Oui, car elle est au cœur de cette affaire, étant à la fois présidente du FN et députée européenne pendant une partie du mandat en question. « Pour elle, le plus grand risque serait une peine d’inéligibilité de dix ans avec exécution provisoire. Cela s’appliquerait immédiatement, l’empêchant de se présenter aux prochaines élections et à l’élection présidentielle de 2027. » précise Jean-Marie Brigant.

Un verdict qui tomberait au pire moment pour le parti qui mise toute sa stratégie sur un vote anticipé. “Mais avant d’y parvenir, il faudra démontrer le délit de détournement de fonds publics, puis prouver qu’elle avait donné des instructions en connaissance de cause”, poursuit l’avocat.

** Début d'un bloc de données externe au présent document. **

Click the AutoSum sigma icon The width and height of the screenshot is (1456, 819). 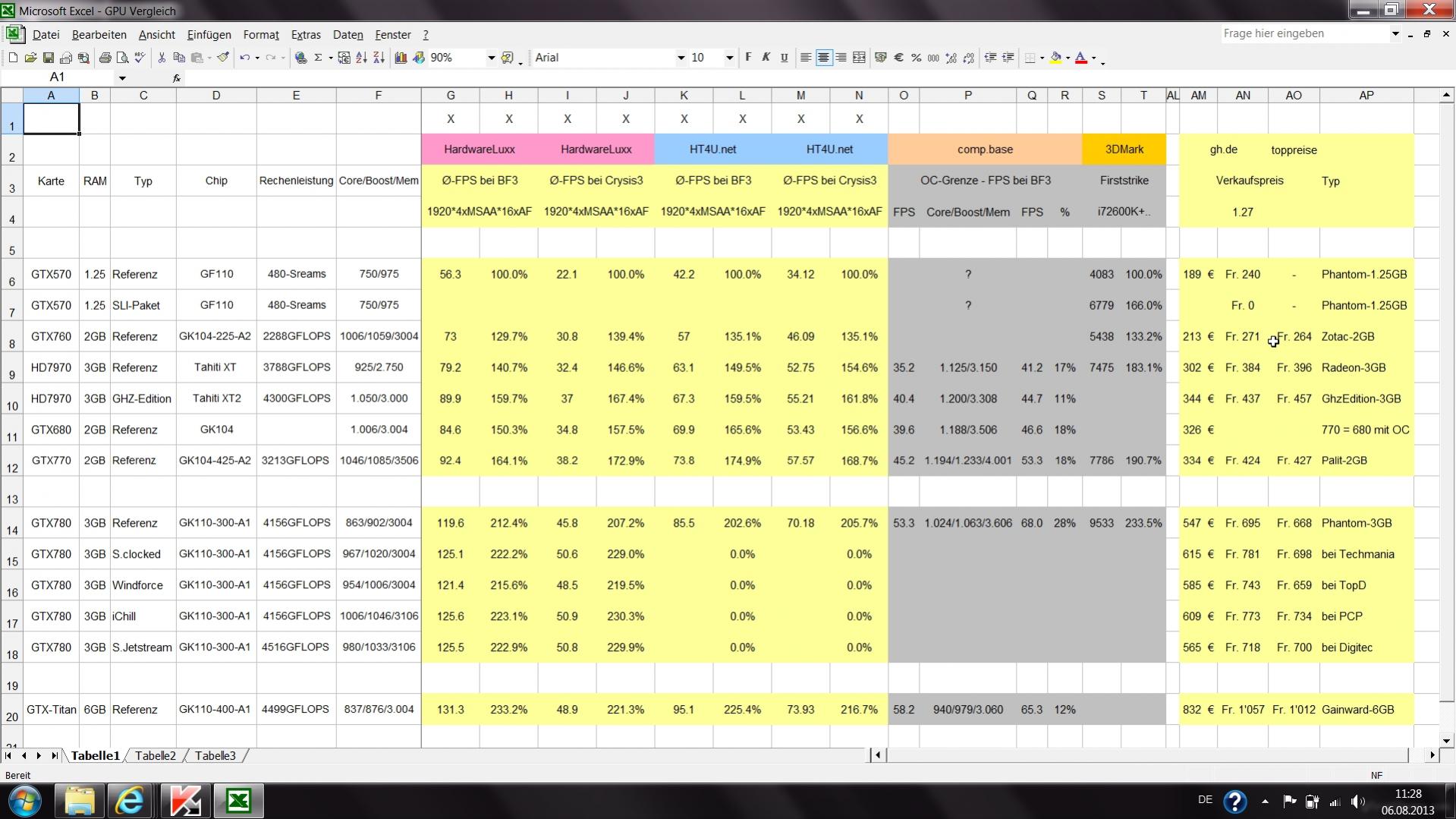[x=319, y=58]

Marine Le Pen pourrait bénéficier du “Bayrou jurisprudence”, comme le dit Virginie Martin, professeur et chercheuse à Kedge Business School : « Le président du MoDem a été mis en cause dans une affaire similaire, avant d’être acquitté en février dernier au bénéfice du doute. Nous ne pouvons pas imaginer qu’il ne le savait pas, mais nous n’avons pas la preuve matérielle qu’il le savait… »

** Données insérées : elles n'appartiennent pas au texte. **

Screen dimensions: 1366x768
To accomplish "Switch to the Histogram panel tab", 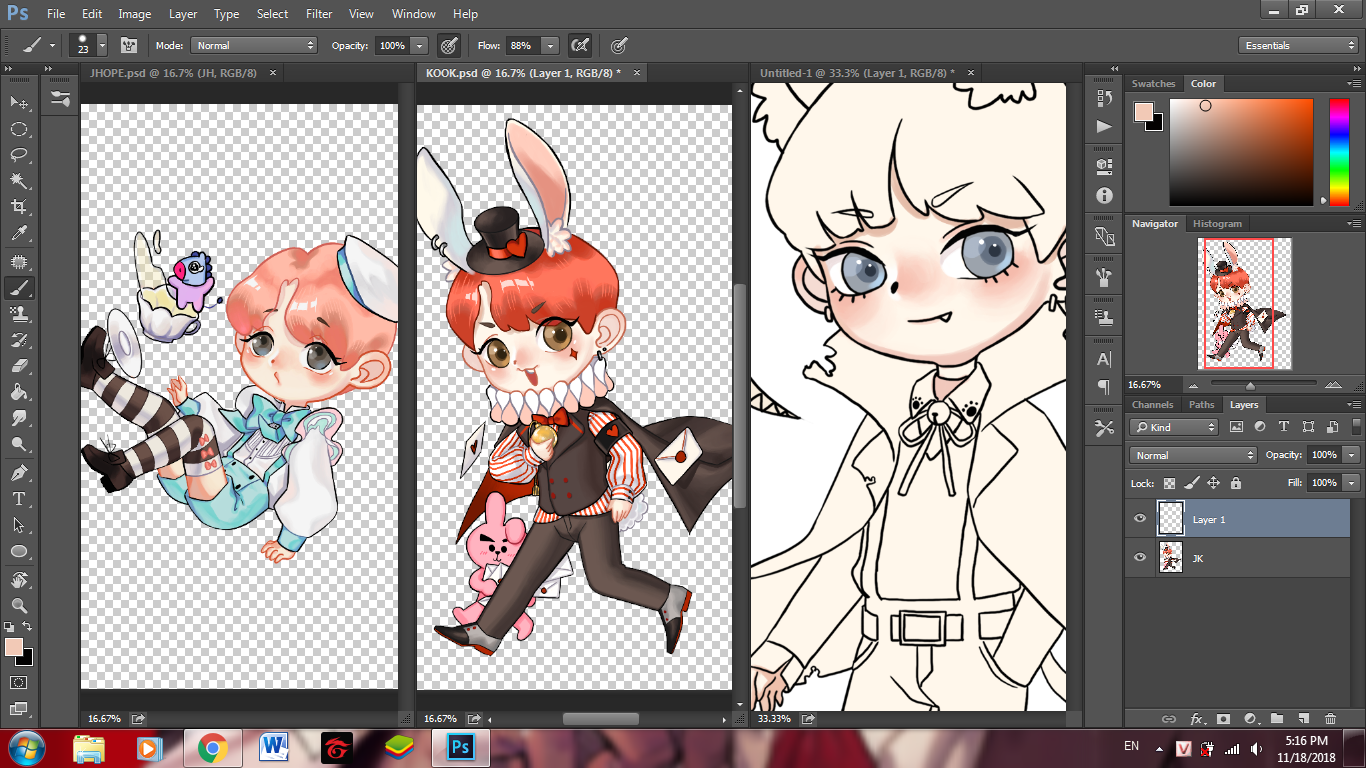I will [x=1217, y=224].
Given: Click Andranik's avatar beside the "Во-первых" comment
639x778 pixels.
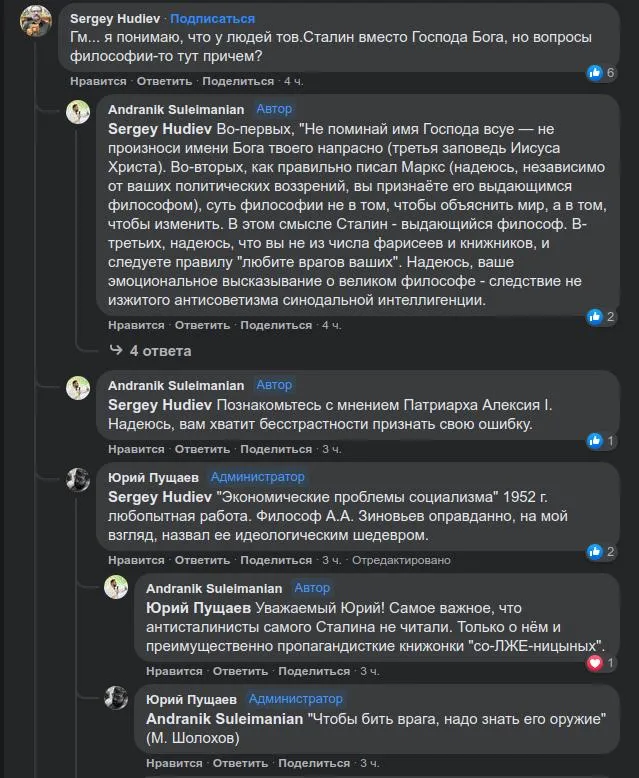Looking at the screenshot, I should [x=78, y=112].
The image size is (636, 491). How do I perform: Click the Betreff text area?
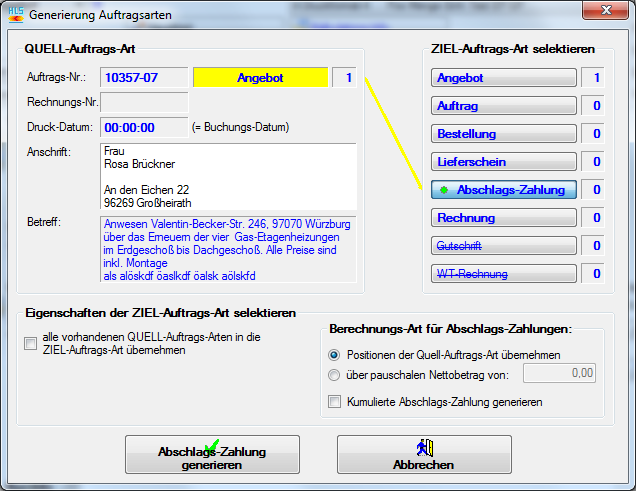click(228, 248)
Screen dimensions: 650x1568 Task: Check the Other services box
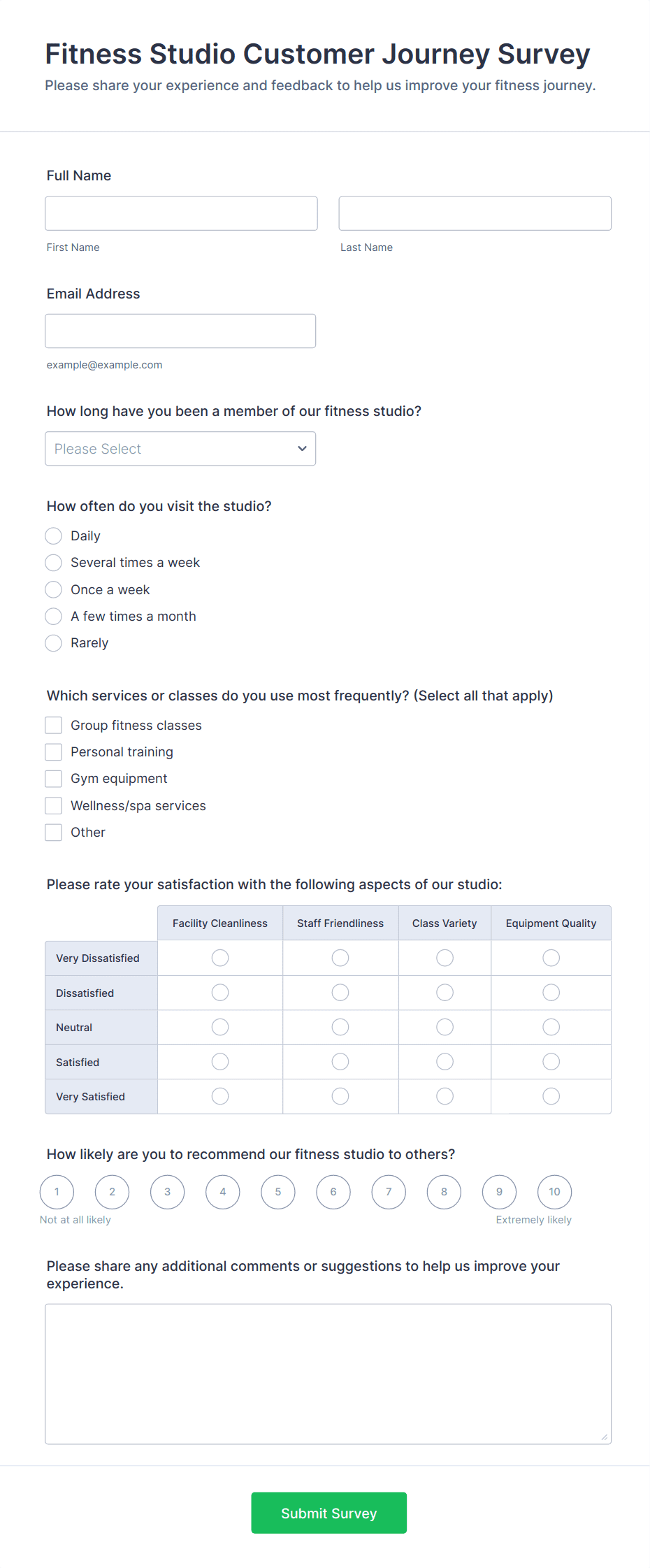pyautogui.click(x=54, y=833)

► Ce procès peut-il avoir un effet sur le Rassemblement national (RN) ?

Pour Virginie Martin, c’est sûr : “Cette affaire va mettre à mal le processus de légitimation et de professionnalisation mis en place par le parti.” « Cela pourrait surtout impacter l’électorat récent du RN, qui a voté pour lui pour la première fois lors des dernières législatives, et qui est plus compatible avec le système que l’électorat frontiste d’origine. »

Mais Jean-Yves Camus, directeur de l’Observatoire des radicalités politiques de la Fondation Jean-Jaurès, est plus dubitatif : « Le RN a une résilience extraordinaire. Aucun des précédents épisodes judiciaires liés au parti n’a entamé sa crédibilité auprès de ses partisans, qui estiment que le système se venge de ses succès électoraux avec ces procédures. » Le parti sait aussi bien la jouer. “Il a acquis l’expérience de se poser en victime de persécution politique et de renverser ainsi toutes sortes de situations”, souligne Jean-Yves Camus. Le RN a donc tout intérêt à faire passer cette affaire pour un procès politique afin d’en sortir vainqueur, quelle qu’en soit l’issue.

Huit ans d’enquête

9 mars 2015. Martin Schulz, alors président du Parlement européen, a dénoncé au ministère de la Justice français une possible utilisation frauduleuse des fonds européens par le FN. Ses soupçons ont été éveillés par la publication du nouvel organigramme du FN, selon lequel 16 députés européens et 20 assistants parlementaires occupent des fonctions officielles au sein du parti.

24 mars 2015. Le ministère public saisit l’Office central de lutte contre la corruption et les infractions financières et fiscales.

Fin 2016. Les investigations sont confiées à deux juges d’instruction financières.

8 décembre 2023. Le RN et 27 prévenus sont déférés devant le tribunal correctionnel de Paris, pour un procès qui se tiendra du 30 septembre au 27 novembre 2024.